What the task asks >> Rewrite everything from the line containing "You are a GUI" down to the line containing "[x=387, y=11]", swapping "toolbar" for "menu bar" and keeping all else unchanged. Leave the pictures out of your answer.

Data provided >>
★ ★ ★ ★ ★
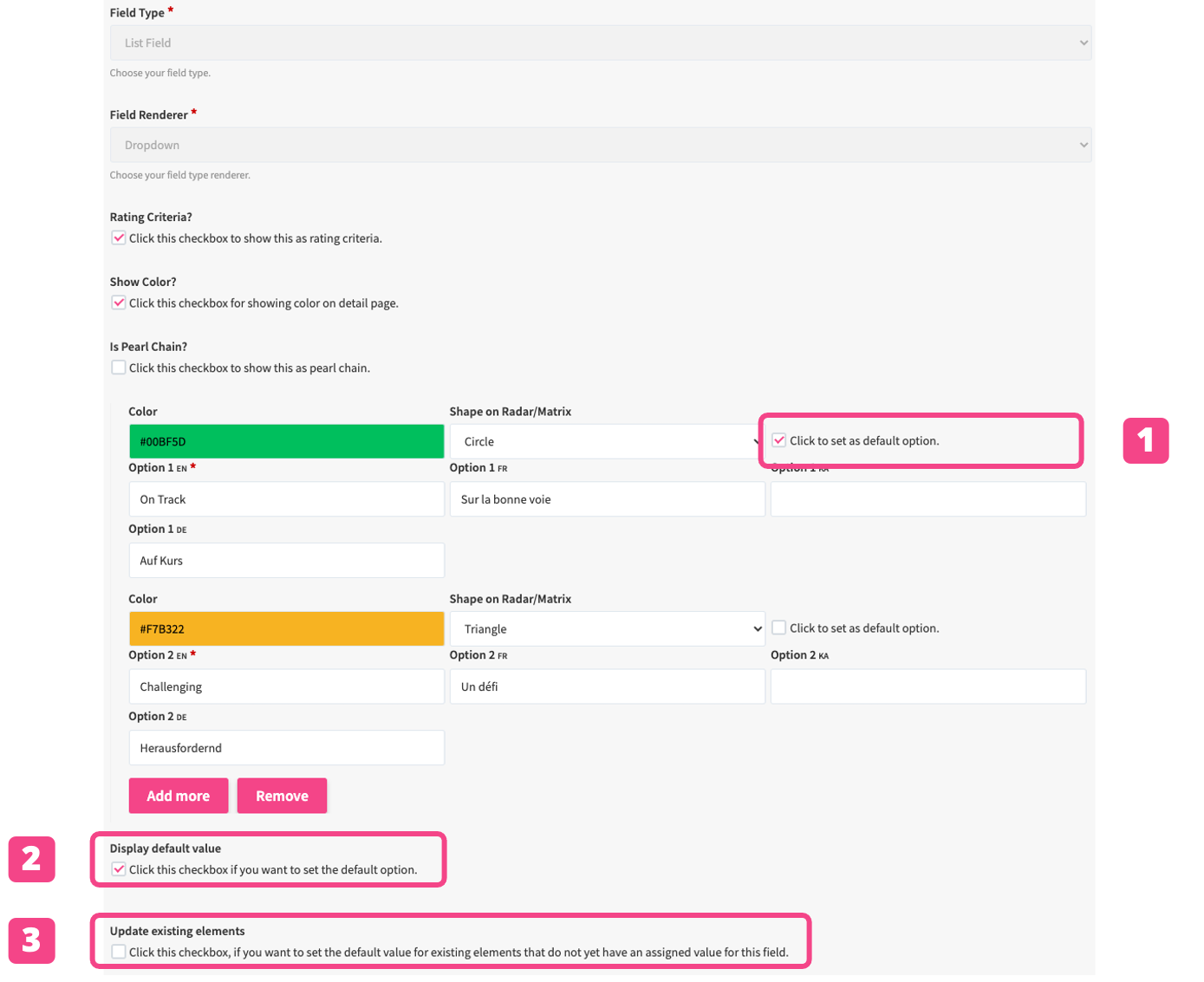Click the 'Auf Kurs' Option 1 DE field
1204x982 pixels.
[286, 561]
★ ★ ★ ★ ★
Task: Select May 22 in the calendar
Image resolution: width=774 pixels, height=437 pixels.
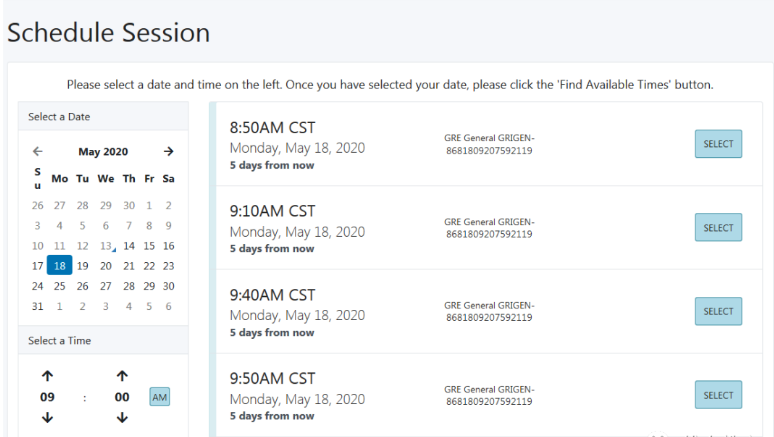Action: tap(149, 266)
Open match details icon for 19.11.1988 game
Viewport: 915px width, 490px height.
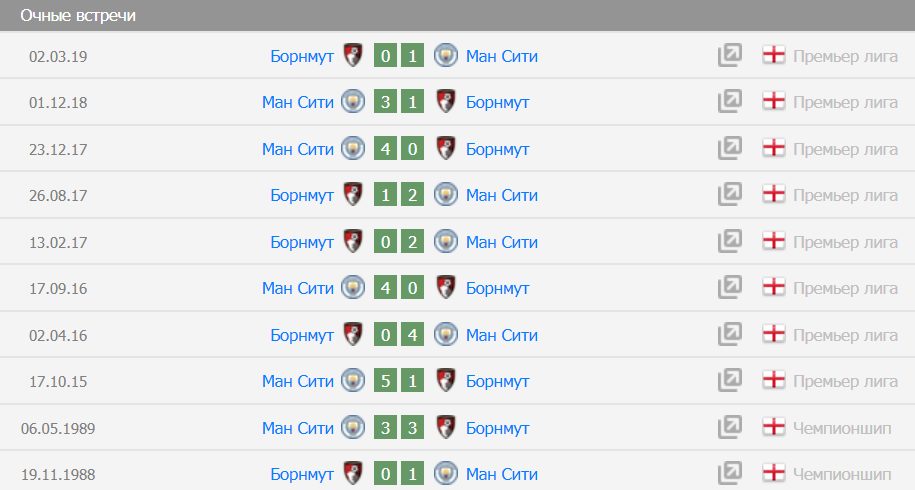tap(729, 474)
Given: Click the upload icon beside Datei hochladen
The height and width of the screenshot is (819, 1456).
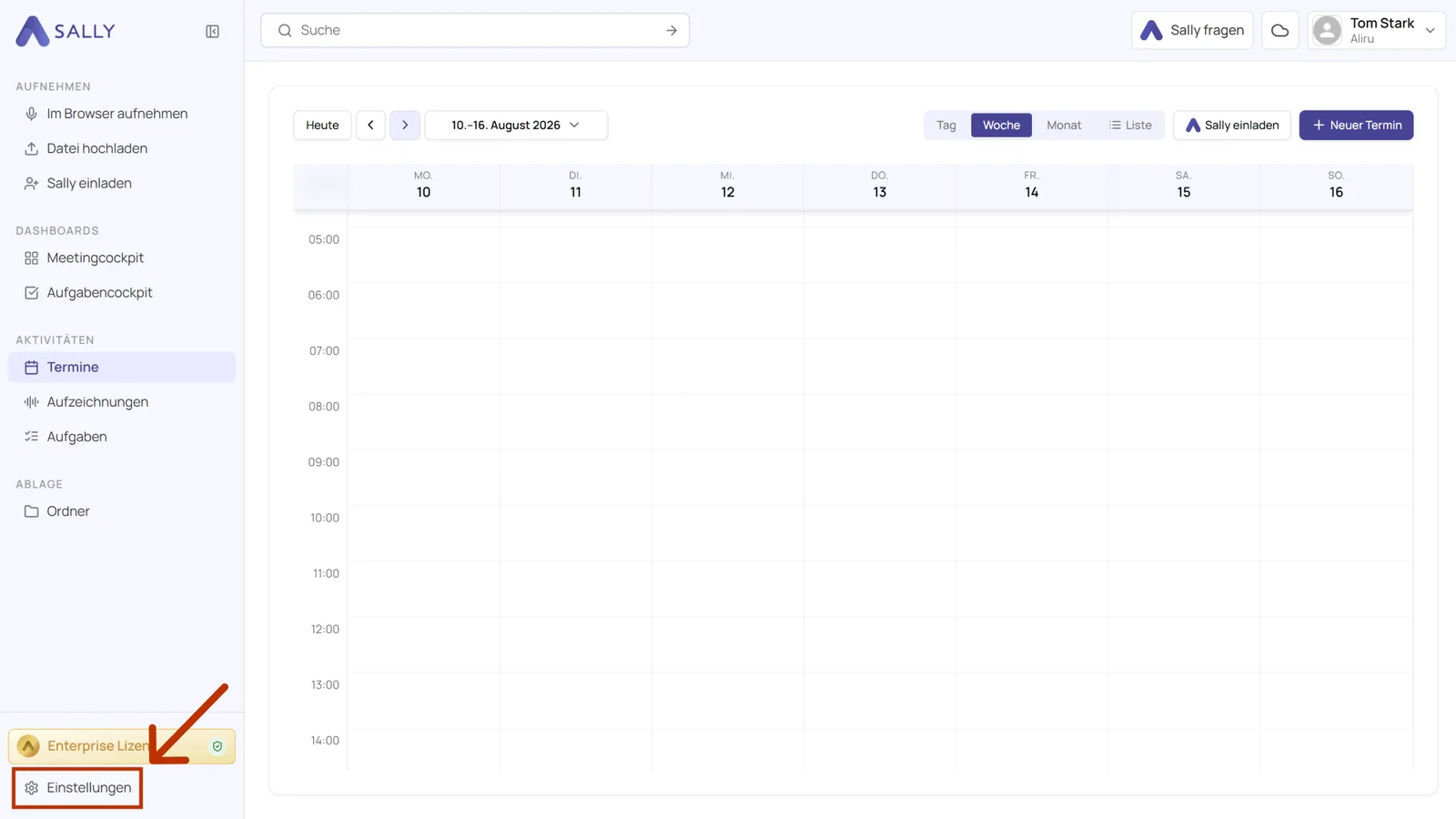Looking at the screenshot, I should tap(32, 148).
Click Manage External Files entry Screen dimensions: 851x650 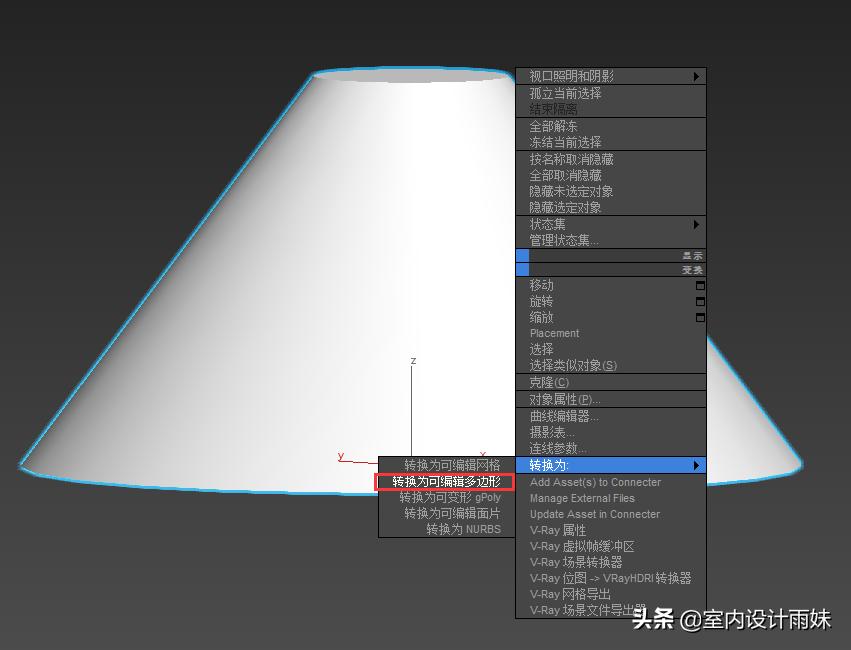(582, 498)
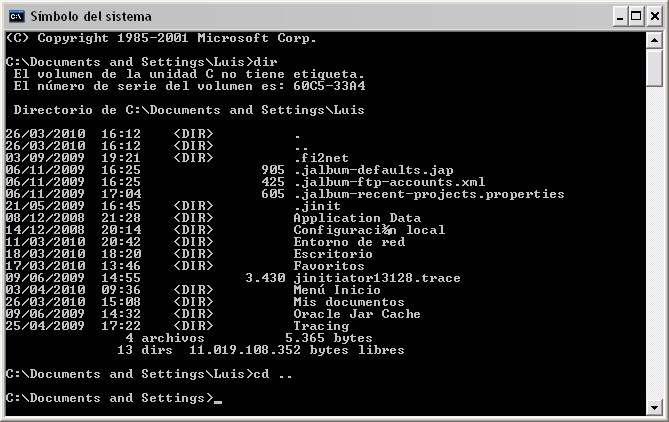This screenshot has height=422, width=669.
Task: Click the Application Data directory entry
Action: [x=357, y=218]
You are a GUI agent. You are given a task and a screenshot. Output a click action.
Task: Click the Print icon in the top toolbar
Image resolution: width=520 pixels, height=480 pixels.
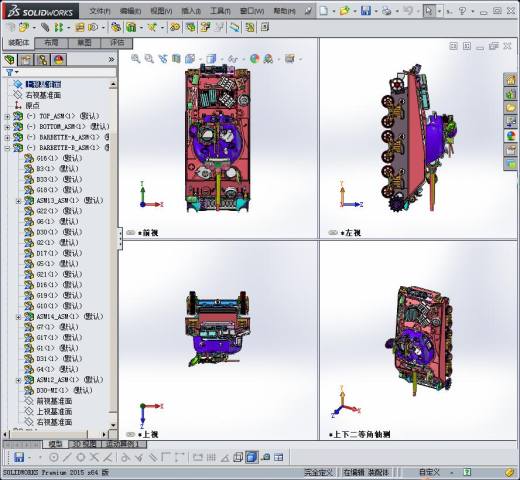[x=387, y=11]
★ ★ ★ ★ ★
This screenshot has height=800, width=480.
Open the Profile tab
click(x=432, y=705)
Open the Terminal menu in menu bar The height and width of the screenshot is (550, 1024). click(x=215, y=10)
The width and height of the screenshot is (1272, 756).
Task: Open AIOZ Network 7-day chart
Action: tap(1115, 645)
★ ★ ★ ★ ★
Response to this exercise >>
You are a GUI agent. You are given a task and a screenshot. Output a click action.
Task: Click the Print icon in the top menu bar
Image resolution: width=520 pixels, height=480 pixels.
[x=387, y=11]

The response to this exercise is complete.